## Task list:
a - In the puppets post, reproduce the passage from "Recently I have" up to and including "create critical thinking.".
b - Answer these questions using the puppets post:
(i) What job did the writer hold before?
(ii) Which two kinds of skills does the opening definition say children can develop through play?
(iii) What does the son borrow on each library visit?

** start of Document extract **

Puppets- through the primary years

Learning through play is a term used in education and psychology to describe how a child can learn to make sense of the world around them. Through play children can develop social and cognitive skills, mature emotionally, and gain the self-confidence required to engage in new experiences and environments.”

As a former Early Childhood Educator this was the foundation of all activities and lesson plans in the classroom, children naturally learn through play when exposed to materials that stimulate imagination and creativity- which is now implemented in my home as well.

Recently I have noted how the use of puppets has really impacted my sons learning. We visit the library regularly (as most homeschoolers do!) and each time he borrows a puppet to take home. I didn’t think much of it at first….but, now I see that they are very influential and a useful vehicle across the curriculum!

  1. They create critical thinking.

** end of Document extract **
** start of Recorded data **

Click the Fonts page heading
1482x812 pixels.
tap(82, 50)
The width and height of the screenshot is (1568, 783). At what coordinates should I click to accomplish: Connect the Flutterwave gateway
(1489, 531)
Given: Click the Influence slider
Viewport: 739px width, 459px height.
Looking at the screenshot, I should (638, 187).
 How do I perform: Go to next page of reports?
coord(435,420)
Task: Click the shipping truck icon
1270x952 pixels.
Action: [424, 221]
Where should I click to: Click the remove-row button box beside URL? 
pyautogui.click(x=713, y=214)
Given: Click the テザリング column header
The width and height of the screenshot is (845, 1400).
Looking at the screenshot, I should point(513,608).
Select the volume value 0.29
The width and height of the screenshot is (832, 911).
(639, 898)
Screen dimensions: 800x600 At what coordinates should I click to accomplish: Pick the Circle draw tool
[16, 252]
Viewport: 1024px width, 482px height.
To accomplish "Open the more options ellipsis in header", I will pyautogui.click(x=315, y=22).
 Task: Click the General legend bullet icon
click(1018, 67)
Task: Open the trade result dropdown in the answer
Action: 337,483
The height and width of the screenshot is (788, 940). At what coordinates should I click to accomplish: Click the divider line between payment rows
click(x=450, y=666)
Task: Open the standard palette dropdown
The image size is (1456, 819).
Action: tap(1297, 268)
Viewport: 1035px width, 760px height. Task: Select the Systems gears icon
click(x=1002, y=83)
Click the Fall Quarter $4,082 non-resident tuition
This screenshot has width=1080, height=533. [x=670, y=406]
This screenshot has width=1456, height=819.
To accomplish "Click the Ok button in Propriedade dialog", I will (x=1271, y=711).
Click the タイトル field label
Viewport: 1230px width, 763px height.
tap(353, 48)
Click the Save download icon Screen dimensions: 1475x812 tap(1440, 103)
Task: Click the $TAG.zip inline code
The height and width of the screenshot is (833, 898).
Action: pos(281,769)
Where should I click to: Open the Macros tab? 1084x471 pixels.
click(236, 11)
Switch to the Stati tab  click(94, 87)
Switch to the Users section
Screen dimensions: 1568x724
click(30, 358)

** end of Recorded data **

## Set of answers:
a -
Recently I have noted how the use of puppets has really impacted my sons learning. We visit the library regularly (as most homeschoolers do!) and each time he borrows a puppet to take home. I didn’t think much of it at first….but, now I see that they are very influential and a useful vehicle across the curriculum!

  1. They create critical thinking.

b -
(i) Early Childhood Educator
(ii) Social and cognitive skills
(iii) A puppet